* **Stated goal 1**
In the machine learning text, what accuracy did Black Tree reach on the UCI Credit dataset of 2,500 rows?

How I Think About Machine Learning

I’m obviously working on the Pro Version of my AutoML software, Black Tree AutoML, and most of the work is simply restating what I’ve done in a manner that interacts with the GUI I’ve developed (pictured below). This in turn causes me to reconsider work I’ve already done, and so I thought it worthwhile to present again my basic views on Machine Learning, nearly six years after I started working on A.I. and Physics full-time, as they’ve plainly evolved quite a bit, and have been distilled into what is, as far as I know, humanity’s fastest Deep Learning software.

Basic Principles

In a series of Lemmas (see, Analyzing Dataset Consistency [1]), I proved that under certain reasonable assumptions, you can classify and cluster datasets with literally perfect accuracy (see Lemma 1.1). Of course, real world datasets don’t perfectly conform to the assumptions, but my work nonetheless shows, that worst-case polynomial runtime algorithms can produce astonishingly high accuracies:

DatasetAccuracyTotal Runtime (Seconds)
UCI Credit (2,500 rows)98.46%217.23
UCI Ionosphere (351 rows)100.0%0.7551
UCI Iris (150 rows)100.0%0.2379
UCI Parksinsons (195 rows)100.0%0.3798
UCI Sonar (208 rows)100.0%0.5131
UCI Wine (178 rows)100.0%0.3100
UCI Abalone (2,500 rows)100.0%10.597
MNIST Fashion (2,500 images)97.76%25.562
MRI Dataset (1,879 images)98.425%36.754
Table 1. The results above were generated using Black Tree’s “Supervised Delta Classification” algorithm, running on an iMac 3.2 GHz Core i5, and all datasets can be downloaded through blacktreeautoml.com, together with a Free Version of Black Tree capable of producing these results on any Mac with OS 10.10 or later.

This informs my work generally, which seeks to make maximum use of data compression, and parallel computing, taking worst-case polynomial runtime algorithms, producing, at times, best-case constant runtime algorithms, that also, at times, run on a small fraction of the input data. The net result is astonishingly accurate and efficient Deep Learning software, that is so simple and universal, it can run in a point-and-click GUI:

The GUI for the Free Version of Black Tree AutoML, available at, blacktreeautoml.com

Even when running on consumer devices, Black Tree’s runtimes are simply incomparable to typical Deep Learning techniques, such as Neural Networks, and the charts below show the runtimes (in seconds) of Black Tree’s fully vectorized “Delta Clustering” algorithm, running on a MacBook Air 1.3 GHz Intel Core i5, as a function of the number of rows, given datasets with 10 columns (left) and 15 columns (right), respectively. In the worst case (i.e., with no parallel computing), Black Tree’s algorithms are all polynomial in runtime as a function of the number of rows and columns.

* **Records for this task**

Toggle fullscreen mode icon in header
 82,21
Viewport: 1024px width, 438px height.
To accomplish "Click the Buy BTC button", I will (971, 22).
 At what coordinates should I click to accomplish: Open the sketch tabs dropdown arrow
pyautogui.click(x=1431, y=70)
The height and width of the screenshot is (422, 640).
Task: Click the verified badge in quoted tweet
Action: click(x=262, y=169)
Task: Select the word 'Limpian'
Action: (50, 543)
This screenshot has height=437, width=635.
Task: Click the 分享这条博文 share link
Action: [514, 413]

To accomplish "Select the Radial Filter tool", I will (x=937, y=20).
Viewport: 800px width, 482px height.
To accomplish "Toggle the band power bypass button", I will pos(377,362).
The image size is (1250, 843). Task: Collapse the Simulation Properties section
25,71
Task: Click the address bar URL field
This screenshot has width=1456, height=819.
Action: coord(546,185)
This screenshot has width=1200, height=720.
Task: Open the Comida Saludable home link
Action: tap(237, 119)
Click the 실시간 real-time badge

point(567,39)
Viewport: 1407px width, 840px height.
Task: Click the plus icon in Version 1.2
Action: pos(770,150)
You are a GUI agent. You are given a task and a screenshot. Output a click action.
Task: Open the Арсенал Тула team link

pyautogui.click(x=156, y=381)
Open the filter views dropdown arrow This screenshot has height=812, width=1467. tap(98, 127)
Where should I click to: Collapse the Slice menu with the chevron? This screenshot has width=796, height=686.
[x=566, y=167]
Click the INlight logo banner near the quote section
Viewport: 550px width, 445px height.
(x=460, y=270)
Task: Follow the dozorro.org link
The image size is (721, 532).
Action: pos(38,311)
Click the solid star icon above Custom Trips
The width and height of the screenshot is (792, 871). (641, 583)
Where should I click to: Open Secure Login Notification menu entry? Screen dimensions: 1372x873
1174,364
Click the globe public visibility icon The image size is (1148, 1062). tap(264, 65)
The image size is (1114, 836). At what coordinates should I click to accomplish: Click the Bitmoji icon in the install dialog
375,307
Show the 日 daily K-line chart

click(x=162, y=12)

* **Stated goal 2**
Format the rows from the line holding "The image size is (1114, 836)." through the last row, inclusive, as a numbered list, leaving out blank lines.

* **Expected output 1**
98.46%

* **Expected output 2**
1. The image size is (1114, 836). At what coordinates should I click to accomplish: Click the Bitmoji icon in the install dialog
2. 375,307
3. Show the 日 daily K-line chart
4. click(x=162, y=12)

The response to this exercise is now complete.